その考えが変わったのは、2019年に新しい義足を製作した時だ。茂木さんの障害は、太もも部分から足を切断した「膝(ひざ)上切断」に分類される。同じ義足ユーザーでも、膝から下を切断した人に比べて歩くことが難しく、からだの負担も大きい。ちょっとしたことで転倒し、肋骨(ろっこつ)などを骨折したこともある。ずっと「走るのなんて無理」と思っていた。

 ただ、東京オリンピック・パラリンピックの開催が決定してからは、パラスポーツで膝上切断の義足の選手が跳んだり、走ったりしていることが報道されることが増えた。いつしか「私も走りたい」と思うようになった。

 そこで茂木さんは、スポーツ義足製作の第一人者として知られ、パラリンピック選手のサポートをしている鉄道弘済会義肢装具サポートセンターの臼井二美男さんに新しい義足の製作を依頼した。最初に相談をしたのは19年3月、完成品ができたのが同年9月だった。義足ができあがった日、息子から言われた言葉は今でも忘れられないという。
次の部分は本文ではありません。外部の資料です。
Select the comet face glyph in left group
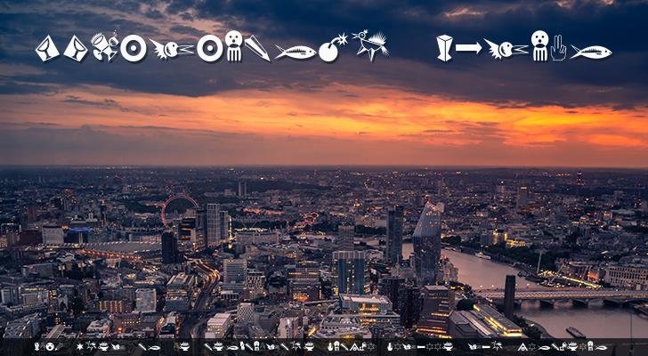 coord(171,49)
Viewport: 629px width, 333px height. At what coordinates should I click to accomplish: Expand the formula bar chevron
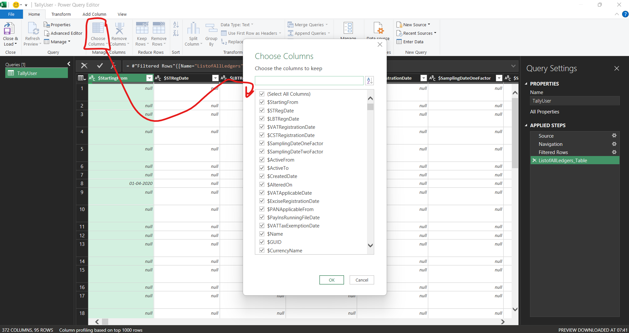pos(513,66)
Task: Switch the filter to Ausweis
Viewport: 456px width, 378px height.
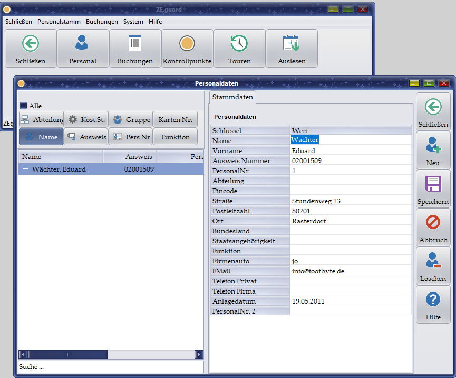Action: pyautogui.click(x=86, y=137)
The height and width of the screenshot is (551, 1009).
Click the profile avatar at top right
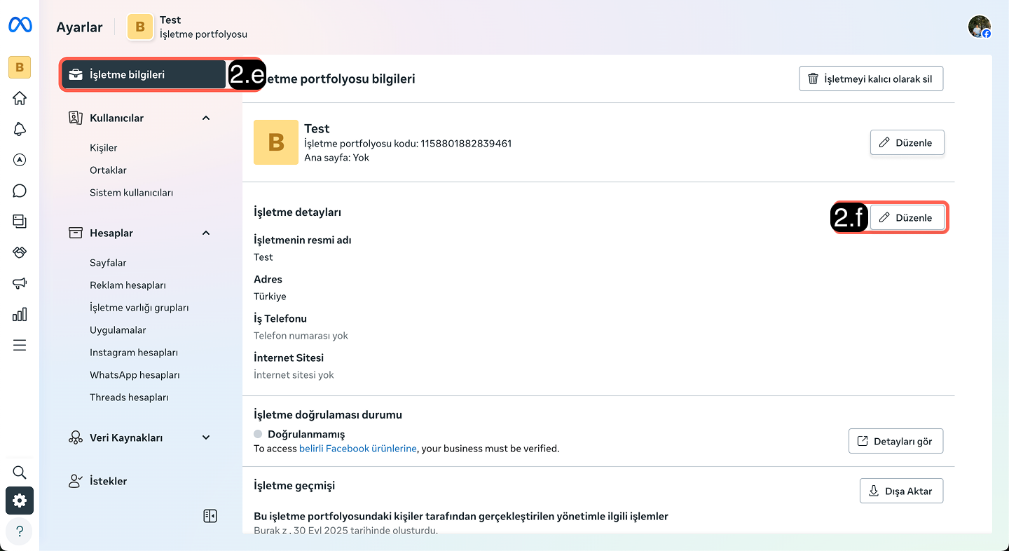click(x=979, y=27)
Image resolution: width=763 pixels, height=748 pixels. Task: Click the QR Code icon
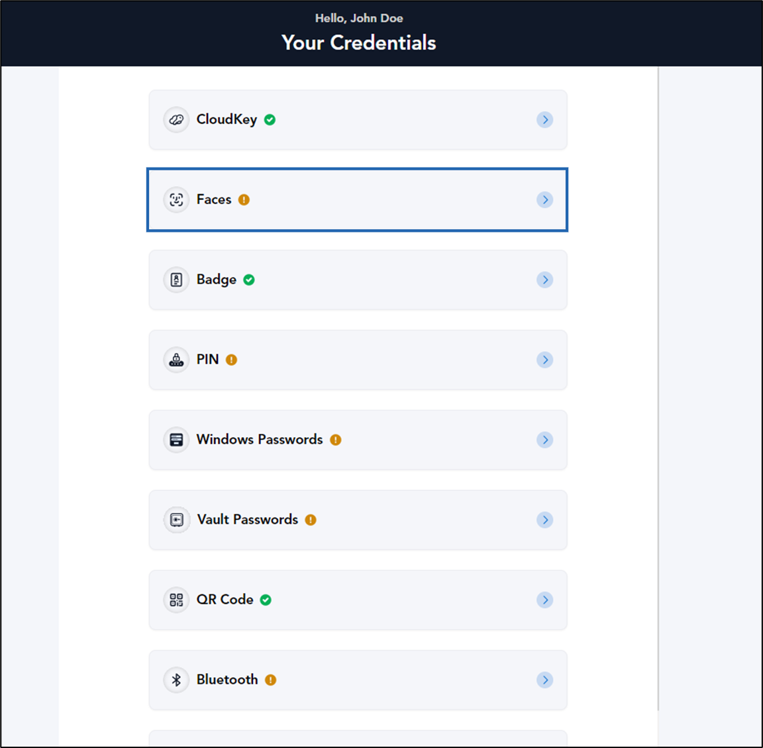[x=176, y=600]
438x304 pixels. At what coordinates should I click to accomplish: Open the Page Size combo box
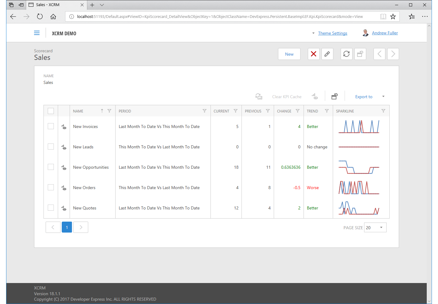coord(381,227)
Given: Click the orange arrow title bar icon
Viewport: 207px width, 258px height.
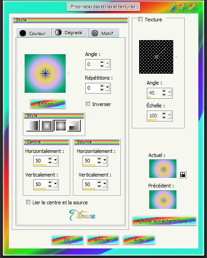Looking at the screenshot, I should 193,7.
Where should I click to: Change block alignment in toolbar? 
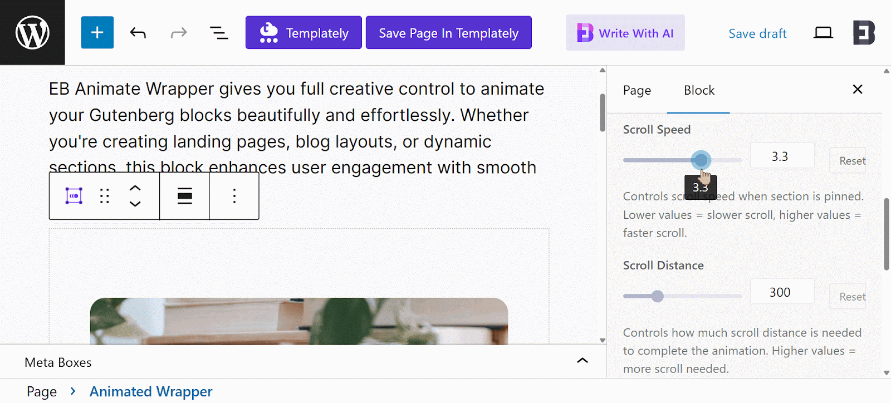(x=184, y=196)
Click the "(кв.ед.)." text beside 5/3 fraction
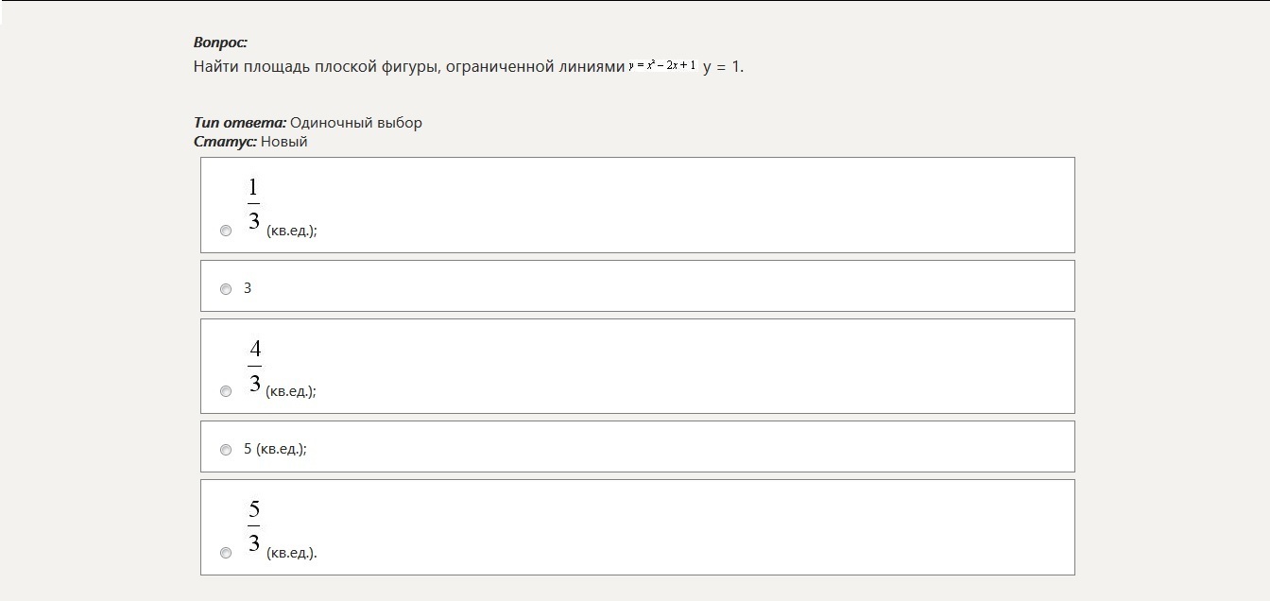 point(292,553)
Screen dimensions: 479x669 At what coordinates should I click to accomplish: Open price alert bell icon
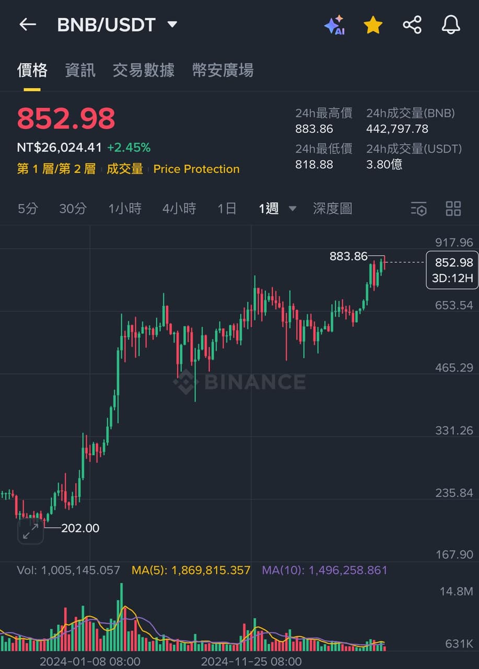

「臼井さんが『屋上で走ってみましょう』と言って、競技用の義足を付けてくれたんです。それで息子と一緒に走ったんですが、走り終わった後に『小さい時、お母さんと走りたかったんだ。今日は生まれて初めてお母さんと走ることができた』と言われたんですよね。息子がそんなことを思っていたなんて、まったく知りませんでした」

 息子の言葉を聞いて、走る喜びがさらに増した。茂木さんは、臼井さんが主宰する義足ユーザーの陸上チーム「スタートラインTokyo」に参加。練習を重ねて、19年8月には100メートルを走れるようにもなった。

 それまでの義足ではできなかった「走ること」ができて、世界は変わった。トレーニングを重ねたことで、転倒することもなくなった。何よりも、以前は見せていなかった義足を積極的に見せるようになった。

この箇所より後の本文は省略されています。